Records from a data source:
*** Begin section ***

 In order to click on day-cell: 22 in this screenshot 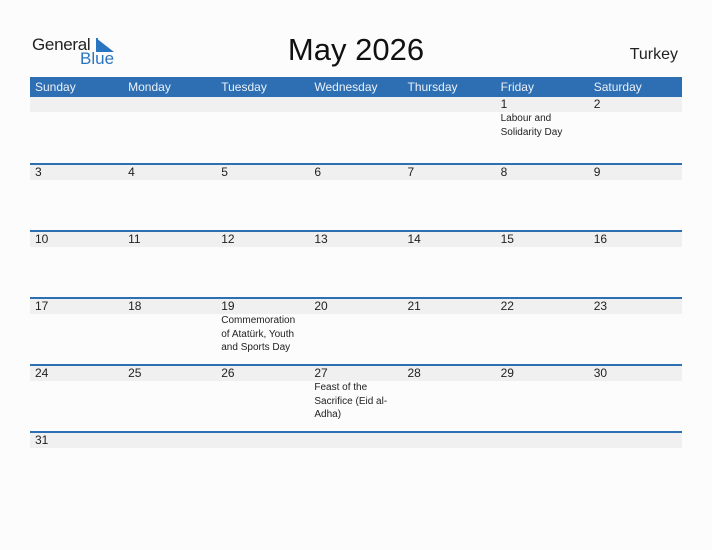, I will do `click(542, 332)`.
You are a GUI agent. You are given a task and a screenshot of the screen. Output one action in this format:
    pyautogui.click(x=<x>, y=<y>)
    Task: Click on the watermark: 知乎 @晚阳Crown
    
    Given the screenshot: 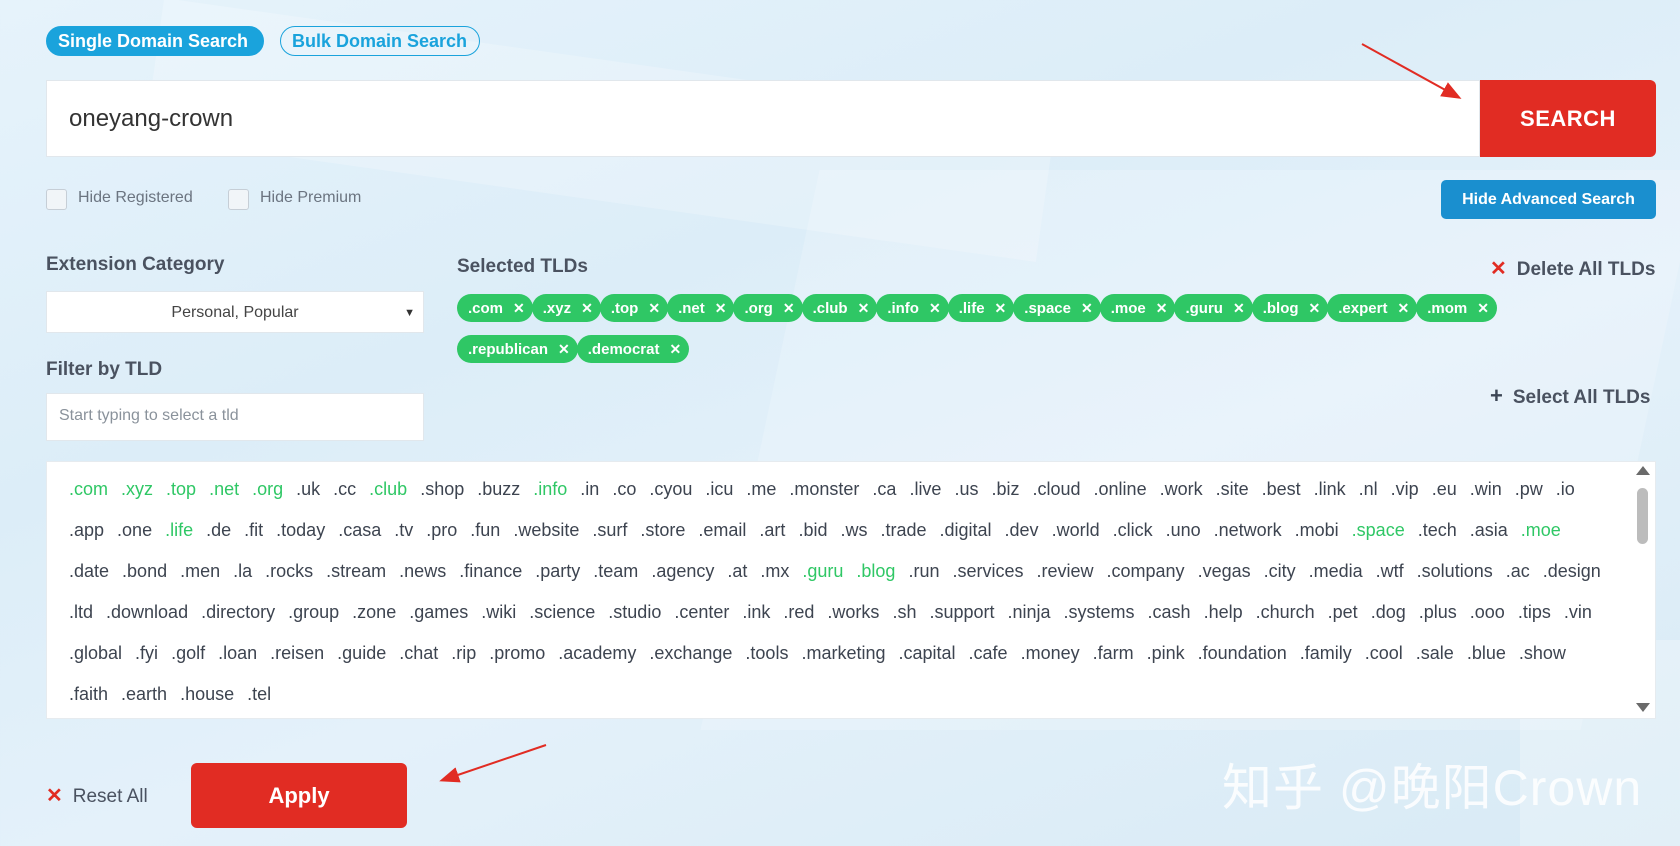 What is the action you would take?
    pyautogui.click(x=1432, y=788)
    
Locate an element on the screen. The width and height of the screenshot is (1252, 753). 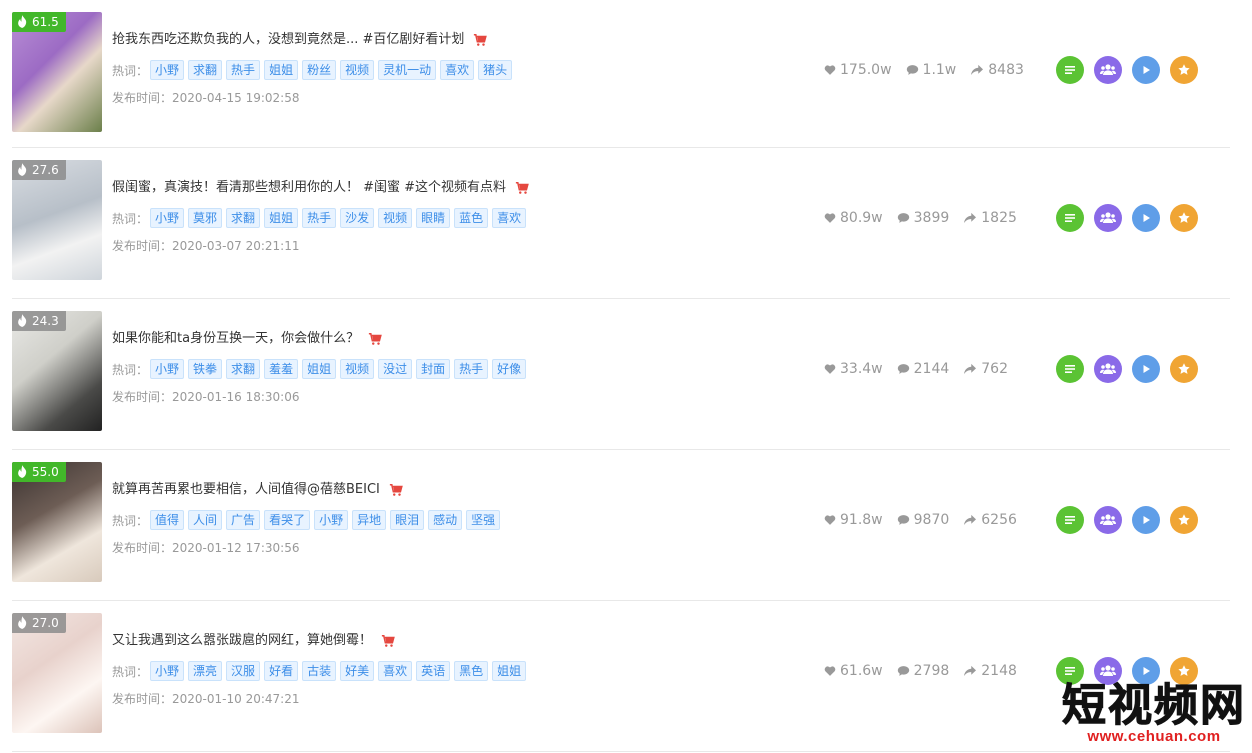
video-title-row: 又让我遇到这么嚣张跋扈的网红，算她倒霉！ is located at coordinates (432, 641).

*** End section ***

EXERCISE OBJECTIVE:
Revise the records, starting at the line that contains "Locate an element" and ending at the end of the records, by replacing "screenshot" with "image" and leaving everything else unchanged. Leave the pictures out of your answer.

OUTPUT FOR THIS EXERCISE:
Locate an element on the screen. The width and height of the image is (1252, 753). 
video-title-row: 又让我遇到这么嚣张跋扈的网红，算她倒霉！ is located at coordinates (432, 641).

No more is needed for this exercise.